Bu karşılaştırma sayesinde;

  • Ücret,
  • Sosyal haklar,
  • Fazla mesai,
  • Yıllık izin gibi haklar yönünden,
    eşit davranma yükümlülüğü sınanabilir.

İş Hukukunda Emsal İşçi Ne Demektir?

İş Kanunun m.12 ve m. 13 ‘ de işverene yüklenen eşit davranma borcunun uygulamasında esas alınacak kişi emsal işçidir.

İş hukukunda emsal işçi; işyerinde aynı veya benzer işte tam süreli çalıştırılan işçidir. İşyerinde böyle bir işçi bulunmadığı takdirde, o işkolunda şartlara uygun işyerinde aynı veya benzer işi üstlenen tam süreli iş sözleşmesiyle çalıştırılan işçi esas alınır.

Emsal İşçi Kavramının Yasal Dayanağı

İş Kanunu’nun kısmi süreli iş sözleşmesiyle çalışan işçilere karşı ayrım yapma yasağını düzenleyen 13. maddesi ve belirli süreli iş sözleşmesiyle çalışan işçilere karşı ayrım yapma yasağını düzenleyen 12. maddesinde zikredilen “emsal işçi” kavramı bu yazının konusu olan işverenin eşit davranma borcu açısından önem arz etmektedir. İş Kanunu, m. 12/son ve m. 13/3. fıkralarında değinilen emsal işçi, işyerinde aynı veya benzer işte tam ve belirsiz süreli sözleşme ile çalıştırılan işçidir. İşyerinde böyle bir işçinin bulunmaması halinde aynı işkolunda çalışan işçilere bakılacaktır.

Emsal İşçi Nasıl Belirlenir?

Emsal işçi belirlenirken esas alınması gereken kıstas, işçinin yaptığı işin nitelik, sorumluluk ve kapsam yönünden benzer olup olmadığıdır. Sadece pozisyon unvanına veya iş tanımına değil; işin gerçek içeriğine, işçinin fiilen yerine getirdiği görevlerine bakılır.

Örneğin;

  • Bir market zincirinde kasiyer olarak çalışan kısmi süreli işçinin emsal işçisi, aynı mağazada tam süreli çalışan diğer kasiyer olabilir.
  • İşyerinde aynı işi yapan başka bir işçi yoksa, sektörde benzer nitelikte iş yapan işyerlerinden biri referans alınabilir.

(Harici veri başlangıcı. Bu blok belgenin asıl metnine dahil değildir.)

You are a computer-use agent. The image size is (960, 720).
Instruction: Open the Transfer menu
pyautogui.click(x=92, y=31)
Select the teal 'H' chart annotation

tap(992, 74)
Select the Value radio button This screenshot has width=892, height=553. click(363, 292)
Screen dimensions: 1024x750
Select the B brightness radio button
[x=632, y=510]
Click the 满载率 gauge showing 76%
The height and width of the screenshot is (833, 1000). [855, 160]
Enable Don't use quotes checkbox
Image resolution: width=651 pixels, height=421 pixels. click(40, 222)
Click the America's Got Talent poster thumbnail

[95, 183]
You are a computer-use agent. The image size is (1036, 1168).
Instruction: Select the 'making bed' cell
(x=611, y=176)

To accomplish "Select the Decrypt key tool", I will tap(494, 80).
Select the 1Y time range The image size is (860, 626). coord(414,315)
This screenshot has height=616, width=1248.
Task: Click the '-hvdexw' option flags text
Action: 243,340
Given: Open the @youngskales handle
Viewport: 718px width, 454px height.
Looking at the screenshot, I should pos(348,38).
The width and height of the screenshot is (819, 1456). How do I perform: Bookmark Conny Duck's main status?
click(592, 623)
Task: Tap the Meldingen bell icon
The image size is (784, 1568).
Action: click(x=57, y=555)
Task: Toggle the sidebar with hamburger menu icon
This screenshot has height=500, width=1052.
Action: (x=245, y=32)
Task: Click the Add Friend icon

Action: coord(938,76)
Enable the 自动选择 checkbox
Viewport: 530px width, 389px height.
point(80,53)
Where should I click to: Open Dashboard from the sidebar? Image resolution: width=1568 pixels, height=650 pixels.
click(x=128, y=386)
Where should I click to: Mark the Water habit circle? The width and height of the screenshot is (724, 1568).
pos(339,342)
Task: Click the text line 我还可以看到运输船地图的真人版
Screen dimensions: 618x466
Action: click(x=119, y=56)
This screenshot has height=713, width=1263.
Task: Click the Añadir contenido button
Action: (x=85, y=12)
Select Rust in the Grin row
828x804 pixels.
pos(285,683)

İş Kanunu m.12 ve m.13’te açıkça düzenlenen bu kavram, işverenin farklı muamele yapıp yapmadığını tespit etmek açısından karşılaştırma ölçütü olarak son derece önemlidir.

Leonardo Lightning XL A modern office environment with diverse 3

İşverenin Kısmi Süreli (Part Time) Çalışanlara Eşit Davranma Yükümlülüğü 

İş Kanunu Md. 13/2 hükmüne göre kısmi süreli iş sözleşmesi ile çalışan işçi haklı bir neden olmadıkça, salt iş sözleşmesinin kısmi süreli olması nedeniyle tam süreli emsal işçiye göre farklı işleme tâbi tutulamaz. Aksine davranış eşit davranma ilkesine aykırılık oluşturur.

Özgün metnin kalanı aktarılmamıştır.